Seguindo o que mostram as tendências e pesquisas que estamos frequentemente acompanhando, não existe mais somente um canal de compras. O consumidor de hoje é multicanal e cross canal, ou seja, compra em diversos canais no momento que for mais conveniente e pratico pra ele e pode cruzar compras em ambientes físicos e virtuais. Entram nessa história as próprias lojas físicas, venda porta a porta, E-ecommerce, Mobile Commerce, TV commerce, Social Commerce e mais outros tantos “commerces” que surgirem. O varejo, então, começou a olhar para o consumidor como único – mas continua atendendo de maneira funcional cada canal.

O conceito de Omni-Channel traz uma perspectiva mais evoluída do multicanal/ cross canal. É uma visão de integração total, onde para o consumidor não importa qual o meio de compra e sim a experiência que está tendo com a marca como um todo.

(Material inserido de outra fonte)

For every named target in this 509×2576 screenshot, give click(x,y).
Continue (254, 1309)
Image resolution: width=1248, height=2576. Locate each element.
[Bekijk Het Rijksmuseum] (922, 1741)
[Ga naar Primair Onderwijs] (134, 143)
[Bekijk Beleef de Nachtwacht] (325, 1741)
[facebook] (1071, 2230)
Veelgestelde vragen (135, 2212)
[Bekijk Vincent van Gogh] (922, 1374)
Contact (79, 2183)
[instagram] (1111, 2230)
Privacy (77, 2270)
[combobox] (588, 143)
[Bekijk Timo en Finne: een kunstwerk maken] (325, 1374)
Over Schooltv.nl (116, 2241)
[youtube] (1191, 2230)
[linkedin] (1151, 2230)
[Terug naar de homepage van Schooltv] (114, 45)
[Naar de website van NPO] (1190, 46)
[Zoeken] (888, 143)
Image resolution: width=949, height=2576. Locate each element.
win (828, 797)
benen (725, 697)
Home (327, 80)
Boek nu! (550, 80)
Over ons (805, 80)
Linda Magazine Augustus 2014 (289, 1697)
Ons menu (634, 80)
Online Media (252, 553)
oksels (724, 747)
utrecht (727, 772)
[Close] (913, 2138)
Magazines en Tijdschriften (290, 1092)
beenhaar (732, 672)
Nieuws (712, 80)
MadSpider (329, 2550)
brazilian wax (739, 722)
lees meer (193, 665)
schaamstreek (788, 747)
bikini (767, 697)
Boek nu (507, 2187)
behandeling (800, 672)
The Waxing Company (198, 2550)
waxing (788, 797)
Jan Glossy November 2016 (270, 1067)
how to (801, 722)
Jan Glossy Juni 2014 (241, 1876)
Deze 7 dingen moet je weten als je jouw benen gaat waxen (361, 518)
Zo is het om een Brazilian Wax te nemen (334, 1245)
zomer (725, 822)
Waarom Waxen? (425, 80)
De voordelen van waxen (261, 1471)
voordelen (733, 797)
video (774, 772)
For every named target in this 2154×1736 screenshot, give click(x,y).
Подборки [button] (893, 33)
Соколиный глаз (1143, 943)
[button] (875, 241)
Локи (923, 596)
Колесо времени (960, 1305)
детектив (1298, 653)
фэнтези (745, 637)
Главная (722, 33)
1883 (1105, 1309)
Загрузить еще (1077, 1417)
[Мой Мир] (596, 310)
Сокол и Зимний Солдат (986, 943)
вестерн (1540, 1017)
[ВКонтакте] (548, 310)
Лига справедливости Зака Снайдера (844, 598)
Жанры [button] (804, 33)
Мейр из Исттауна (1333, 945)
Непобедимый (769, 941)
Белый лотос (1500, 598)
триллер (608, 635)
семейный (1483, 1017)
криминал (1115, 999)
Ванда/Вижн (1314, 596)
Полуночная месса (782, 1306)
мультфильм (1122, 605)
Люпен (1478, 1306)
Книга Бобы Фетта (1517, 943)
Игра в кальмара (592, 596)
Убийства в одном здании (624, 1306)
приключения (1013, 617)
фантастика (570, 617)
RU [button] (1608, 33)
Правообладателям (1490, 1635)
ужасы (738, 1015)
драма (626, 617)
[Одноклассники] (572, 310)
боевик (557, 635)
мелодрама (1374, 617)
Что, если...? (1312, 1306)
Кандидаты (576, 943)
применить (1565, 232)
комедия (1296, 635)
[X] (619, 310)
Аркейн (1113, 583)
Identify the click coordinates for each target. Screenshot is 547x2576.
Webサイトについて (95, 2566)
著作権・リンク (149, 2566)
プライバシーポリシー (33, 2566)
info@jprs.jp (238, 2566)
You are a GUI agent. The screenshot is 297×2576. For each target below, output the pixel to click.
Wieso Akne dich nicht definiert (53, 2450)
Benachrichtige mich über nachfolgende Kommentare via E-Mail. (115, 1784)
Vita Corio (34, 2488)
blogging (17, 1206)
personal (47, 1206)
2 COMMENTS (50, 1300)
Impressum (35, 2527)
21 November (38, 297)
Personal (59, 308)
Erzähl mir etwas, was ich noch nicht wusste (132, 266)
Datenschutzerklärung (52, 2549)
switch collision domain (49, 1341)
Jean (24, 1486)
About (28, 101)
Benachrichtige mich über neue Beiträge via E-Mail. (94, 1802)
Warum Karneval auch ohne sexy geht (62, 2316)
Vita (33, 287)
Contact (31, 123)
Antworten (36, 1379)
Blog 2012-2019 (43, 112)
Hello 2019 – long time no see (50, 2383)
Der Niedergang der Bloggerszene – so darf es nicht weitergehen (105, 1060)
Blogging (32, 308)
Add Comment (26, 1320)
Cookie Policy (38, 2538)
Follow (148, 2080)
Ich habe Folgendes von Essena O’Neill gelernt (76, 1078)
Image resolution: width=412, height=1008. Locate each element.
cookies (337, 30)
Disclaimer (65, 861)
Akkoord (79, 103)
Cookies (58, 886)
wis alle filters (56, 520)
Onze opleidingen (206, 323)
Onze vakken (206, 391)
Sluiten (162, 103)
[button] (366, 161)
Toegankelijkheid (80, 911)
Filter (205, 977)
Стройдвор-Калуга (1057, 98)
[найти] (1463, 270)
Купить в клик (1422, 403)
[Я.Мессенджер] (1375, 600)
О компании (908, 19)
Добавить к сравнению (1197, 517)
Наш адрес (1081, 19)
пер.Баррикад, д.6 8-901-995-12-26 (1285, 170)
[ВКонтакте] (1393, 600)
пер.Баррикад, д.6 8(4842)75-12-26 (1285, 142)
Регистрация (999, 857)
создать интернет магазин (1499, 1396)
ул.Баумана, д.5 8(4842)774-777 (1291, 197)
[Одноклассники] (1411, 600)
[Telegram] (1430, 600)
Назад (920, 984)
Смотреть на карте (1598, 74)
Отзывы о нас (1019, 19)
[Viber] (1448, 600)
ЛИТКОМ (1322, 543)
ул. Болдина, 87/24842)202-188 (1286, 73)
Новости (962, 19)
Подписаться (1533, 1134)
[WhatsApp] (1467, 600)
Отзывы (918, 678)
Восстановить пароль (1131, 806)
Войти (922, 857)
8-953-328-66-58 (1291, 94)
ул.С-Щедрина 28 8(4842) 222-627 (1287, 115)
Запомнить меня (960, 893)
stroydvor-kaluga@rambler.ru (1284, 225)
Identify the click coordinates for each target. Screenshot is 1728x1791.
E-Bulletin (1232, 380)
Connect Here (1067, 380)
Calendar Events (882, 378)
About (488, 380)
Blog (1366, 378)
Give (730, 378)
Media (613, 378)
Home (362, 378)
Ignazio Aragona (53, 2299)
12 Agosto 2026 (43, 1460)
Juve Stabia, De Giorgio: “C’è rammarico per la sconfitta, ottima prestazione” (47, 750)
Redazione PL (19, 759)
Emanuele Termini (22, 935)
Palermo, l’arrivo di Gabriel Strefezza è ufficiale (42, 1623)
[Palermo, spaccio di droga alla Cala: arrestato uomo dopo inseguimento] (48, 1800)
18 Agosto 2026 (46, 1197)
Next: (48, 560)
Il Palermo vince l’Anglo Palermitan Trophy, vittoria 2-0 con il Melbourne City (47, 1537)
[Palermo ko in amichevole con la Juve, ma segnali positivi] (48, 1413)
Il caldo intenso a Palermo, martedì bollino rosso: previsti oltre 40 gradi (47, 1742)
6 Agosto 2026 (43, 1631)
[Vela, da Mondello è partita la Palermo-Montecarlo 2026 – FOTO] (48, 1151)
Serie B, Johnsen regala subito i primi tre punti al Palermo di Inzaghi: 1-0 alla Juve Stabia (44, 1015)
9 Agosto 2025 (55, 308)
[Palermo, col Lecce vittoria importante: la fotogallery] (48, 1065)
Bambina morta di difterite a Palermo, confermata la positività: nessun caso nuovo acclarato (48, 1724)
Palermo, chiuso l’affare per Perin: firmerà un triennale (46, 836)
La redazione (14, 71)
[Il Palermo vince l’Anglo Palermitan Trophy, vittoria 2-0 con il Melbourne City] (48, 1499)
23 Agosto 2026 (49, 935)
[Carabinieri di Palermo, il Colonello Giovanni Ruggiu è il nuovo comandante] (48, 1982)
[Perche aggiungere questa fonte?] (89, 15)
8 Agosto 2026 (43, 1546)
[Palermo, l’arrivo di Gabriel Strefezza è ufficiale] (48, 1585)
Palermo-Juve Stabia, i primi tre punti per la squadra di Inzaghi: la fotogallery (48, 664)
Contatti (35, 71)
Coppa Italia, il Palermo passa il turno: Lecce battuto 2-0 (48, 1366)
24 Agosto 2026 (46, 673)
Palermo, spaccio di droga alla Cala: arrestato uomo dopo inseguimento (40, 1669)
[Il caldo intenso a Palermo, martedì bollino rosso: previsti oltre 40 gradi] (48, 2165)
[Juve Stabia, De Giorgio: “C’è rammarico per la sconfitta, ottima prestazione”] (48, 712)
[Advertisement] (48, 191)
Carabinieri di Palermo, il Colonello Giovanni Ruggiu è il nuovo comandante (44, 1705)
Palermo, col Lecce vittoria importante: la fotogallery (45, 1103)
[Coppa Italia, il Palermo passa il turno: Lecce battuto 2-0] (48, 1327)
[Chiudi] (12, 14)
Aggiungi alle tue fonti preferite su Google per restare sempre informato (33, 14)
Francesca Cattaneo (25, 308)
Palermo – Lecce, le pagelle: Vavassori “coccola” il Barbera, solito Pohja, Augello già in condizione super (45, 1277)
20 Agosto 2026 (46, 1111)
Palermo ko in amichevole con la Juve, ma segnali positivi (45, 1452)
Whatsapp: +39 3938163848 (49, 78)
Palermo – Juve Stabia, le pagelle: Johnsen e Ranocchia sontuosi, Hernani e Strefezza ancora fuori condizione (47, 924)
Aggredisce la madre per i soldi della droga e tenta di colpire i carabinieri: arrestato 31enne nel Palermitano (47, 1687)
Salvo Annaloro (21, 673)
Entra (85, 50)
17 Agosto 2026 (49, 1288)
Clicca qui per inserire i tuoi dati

Para os varejistas, o grande desafio é olhar todos os canais disponíveis e trabalhar de forma sinérgica e coordenada entre eles, prevendo a integração de processos como logística, armazenamento, distribuição, atendimento ao cliente, banco de dados e marketing.

Segundo pesquisa feita pela Deloitte com executivos de empresas de varejo nos EUA, a visão deles é que as lojas físicas, que atualmente respondem por 91% das vendas, devem representar 76% em 3-5 anos e 63% após cinco anos. O crescimento dos demais canais vem acelerado e empurrando uma nova dinâmica comercial, funcional, para toda cadeia do varejo.

Um artigo publicado pela GS&MD (Gouvêa de Souza), apresentou o resumo da NRF e mais alguns dados de pesquisa relevantes como a participação de internautas que consultam online antes de comprar em lojas físicas. Este índice pulou de 19%, em 2009, para impressionantes 62%, em 2011. E a pesquisa da Deloitte nos EUA constatou que 42% dos consumidores já usaram smartphones para apoio em compras de vestuário e 48% em compras de eletrônicos.

São esses os fatos que provocam um novo cenário do varejo mundial que impactará em tudo. É preciso se preocupar cada vez mais em ter foco no cliente, oferecendo um atendimento impecável e cheio de conteúdo, investir cada vez mais em novas tecnologias e novos serviços e inovar em formatos de lojas, no mix de ofertas e na criação de uma proposta de valor forte e clara para as marcas.

Eu estou super empolgada para viver tudo isso! Vamos em frente que atrás vem gente.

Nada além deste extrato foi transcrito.